Stored records:
───

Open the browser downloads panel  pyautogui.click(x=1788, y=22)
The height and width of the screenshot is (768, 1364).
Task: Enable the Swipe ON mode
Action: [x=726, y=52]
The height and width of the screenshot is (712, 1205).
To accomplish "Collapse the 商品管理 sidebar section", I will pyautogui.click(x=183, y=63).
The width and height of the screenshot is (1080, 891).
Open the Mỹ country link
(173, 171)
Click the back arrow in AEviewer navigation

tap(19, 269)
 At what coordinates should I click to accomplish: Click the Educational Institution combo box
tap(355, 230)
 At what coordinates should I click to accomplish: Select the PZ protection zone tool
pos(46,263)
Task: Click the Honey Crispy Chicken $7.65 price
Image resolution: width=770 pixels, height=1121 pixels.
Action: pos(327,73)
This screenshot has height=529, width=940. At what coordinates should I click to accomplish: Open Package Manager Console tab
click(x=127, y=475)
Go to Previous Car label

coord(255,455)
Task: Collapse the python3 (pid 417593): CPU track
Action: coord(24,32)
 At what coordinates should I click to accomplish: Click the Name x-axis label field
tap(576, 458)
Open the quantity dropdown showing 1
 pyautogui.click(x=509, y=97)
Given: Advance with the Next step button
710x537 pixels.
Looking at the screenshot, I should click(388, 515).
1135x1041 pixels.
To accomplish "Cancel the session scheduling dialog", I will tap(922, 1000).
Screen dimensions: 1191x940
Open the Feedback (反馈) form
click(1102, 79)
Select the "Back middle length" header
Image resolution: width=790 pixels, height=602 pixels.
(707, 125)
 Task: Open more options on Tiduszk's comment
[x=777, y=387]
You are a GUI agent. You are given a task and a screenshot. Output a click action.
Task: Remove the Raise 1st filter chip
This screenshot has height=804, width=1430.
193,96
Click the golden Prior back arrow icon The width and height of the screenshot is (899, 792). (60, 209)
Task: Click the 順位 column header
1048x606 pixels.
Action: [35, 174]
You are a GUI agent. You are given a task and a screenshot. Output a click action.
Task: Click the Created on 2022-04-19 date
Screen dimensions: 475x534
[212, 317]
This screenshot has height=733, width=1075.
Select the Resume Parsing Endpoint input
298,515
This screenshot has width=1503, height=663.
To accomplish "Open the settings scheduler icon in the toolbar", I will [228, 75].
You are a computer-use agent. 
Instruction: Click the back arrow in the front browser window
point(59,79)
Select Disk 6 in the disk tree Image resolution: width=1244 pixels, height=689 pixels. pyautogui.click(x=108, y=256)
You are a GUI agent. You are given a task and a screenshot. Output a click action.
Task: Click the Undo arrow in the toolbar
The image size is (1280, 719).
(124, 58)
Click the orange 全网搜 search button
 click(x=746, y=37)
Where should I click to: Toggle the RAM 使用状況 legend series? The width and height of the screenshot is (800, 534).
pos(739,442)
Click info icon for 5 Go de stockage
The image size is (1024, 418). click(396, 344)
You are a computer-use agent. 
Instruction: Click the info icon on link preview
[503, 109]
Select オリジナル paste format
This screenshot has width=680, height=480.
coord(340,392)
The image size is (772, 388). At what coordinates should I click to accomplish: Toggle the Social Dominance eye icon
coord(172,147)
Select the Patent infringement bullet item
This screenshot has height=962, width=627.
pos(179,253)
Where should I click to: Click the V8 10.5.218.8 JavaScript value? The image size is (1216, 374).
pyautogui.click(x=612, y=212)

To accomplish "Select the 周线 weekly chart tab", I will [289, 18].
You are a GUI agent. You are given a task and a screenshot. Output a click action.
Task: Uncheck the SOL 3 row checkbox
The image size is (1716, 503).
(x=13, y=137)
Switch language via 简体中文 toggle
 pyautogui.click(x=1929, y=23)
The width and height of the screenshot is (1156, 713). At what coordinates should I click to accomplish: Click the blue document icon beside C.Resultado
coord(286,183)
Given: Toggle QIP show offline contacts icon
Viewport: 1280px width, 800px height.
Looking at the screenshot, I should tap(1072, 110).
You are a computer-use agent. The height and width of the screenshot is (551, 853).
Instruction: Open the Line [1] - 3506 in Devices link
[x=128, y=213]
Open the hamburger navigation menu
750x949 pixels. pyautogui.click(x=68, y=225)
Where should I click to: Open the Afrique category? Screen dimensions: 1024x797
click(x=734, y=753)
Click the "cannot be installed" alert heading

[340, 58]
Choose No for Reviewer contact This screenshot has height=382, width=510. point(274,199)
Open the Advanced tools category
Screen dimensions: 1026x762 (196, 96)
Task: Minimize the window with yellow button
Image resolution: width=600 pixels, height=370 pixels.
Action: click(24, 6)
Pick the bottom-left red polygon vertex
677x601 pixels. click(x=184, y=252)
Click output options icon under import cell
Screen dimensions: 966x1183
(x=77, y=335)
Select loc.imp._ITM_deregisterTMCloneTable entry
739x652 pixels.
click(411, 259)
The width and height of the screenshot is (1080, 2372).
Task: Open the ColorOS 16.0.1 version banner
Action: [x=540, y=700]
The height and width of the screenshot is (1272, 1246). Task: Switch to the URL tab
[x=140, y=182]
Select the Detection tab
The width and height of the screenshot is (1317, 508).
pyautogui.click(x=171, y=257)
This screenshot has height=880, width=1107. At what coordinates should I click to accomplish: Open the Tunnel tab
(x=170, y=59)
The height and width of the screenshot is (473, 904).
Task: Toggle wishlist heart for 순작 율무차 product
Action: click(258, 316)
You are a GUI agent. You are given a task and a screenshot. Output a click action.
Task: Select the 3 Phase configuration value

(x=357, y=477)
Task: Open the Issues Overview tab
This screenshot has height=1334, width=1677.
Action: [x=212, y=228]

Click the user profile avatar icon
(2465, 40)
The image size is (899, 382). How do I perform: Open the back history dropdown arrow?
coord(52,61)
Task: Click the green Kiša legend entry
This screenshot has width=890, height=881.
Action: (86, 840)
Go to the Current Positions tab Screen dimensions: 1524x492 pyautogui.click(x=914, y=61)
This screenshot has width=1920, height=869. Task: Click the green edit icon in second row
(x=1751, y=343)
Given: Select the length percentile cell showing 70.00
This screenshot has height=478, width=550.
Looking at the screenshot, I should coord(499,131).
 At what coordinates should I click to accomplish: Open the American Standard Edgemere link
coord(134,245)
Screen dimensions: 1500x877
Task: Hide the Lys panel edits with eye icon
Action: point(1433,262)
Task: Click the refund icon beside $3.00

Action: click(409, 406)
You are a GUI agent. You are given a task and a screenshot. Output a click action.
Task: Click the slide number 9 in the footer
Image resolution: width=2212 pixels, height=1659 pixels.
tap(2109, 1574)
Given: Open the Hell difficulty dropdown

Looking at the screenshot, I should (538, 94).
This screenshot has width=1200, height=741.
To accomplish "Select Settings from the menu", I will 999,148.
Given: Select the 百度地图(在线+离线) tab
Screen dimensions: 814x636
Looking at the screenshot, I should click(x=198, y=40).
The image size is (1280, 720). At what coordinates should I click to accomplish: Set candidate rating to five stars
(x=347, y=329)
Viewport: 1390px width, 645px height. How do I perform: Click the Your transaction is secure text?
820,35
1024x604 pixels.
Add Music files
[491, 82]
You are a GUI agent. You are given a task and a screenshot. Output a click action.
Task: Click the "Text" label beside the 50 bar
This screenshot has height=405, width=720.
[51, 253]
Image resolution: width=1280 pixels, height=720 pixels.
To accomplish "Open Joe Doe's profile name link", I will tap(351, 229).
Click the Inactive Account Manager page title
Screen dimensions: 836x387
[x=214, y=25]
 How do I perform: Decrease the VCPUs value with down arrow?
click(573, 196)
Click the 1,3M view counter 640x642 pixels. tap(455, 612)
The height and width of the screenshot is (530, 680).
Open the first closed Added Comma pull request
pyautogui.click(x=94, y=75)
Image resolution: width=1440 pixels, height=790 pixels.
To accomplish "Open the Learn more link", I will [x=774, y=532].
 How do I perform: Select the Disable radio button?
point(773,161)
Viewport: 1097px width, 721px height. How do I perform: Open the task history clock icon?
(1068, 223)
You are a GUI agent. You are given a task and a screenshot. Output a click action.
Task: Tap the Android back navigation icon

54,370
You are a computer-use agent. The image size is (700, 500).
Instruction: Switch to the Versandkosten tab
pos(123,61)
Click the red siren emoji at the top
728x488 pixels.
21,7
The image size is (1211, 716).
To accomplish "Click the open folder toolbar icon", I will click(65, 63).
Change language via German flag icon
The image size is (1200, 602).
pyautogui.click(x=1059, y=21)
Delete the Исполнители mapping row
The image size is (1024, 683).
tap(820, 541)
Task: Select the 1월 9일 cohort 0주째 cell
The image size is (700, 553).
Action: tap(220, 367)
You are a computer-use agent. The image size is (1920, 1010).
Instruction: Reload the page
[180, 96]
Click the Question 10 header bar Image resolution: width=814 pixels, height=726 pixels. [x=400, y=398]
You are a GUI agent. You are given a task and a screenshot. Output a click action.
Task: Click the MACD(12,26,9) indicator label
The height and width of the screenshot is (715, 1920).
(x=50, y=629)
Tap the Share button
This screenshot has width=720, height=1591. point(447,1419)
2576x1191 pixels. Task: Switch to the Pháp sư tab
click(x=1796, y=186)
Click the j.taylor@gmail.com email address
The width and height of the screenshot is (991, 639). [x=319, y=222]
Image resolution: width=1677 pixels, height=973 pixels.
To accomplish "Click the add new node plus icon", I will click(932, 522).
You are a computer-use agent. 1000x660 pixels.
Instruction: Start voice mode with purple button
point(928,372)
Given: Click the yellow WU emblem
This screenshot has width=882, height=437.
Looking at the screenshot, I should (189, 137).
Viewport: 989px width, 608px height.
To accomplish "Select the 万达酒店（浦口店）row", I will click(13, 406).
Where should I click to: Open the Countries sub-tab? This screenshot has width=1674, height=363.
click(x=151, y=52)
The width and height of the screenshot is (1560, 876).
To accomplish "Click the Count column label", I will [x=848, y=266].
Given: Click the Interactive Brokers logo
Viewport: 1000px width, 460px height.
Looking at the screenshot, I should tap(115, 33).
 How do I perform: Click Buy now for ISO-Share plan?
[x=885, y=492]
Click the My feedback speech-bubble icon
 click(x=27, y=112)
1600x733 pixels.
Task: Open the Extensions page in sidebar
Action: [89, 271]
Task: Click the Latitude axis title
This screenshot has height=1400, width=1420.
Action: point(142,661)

───

-- YOUR TASK --
Going line by line through the entries above, count each line that has the word "computer", then state the count alone.

-- WRITTEN SOLUTION --
6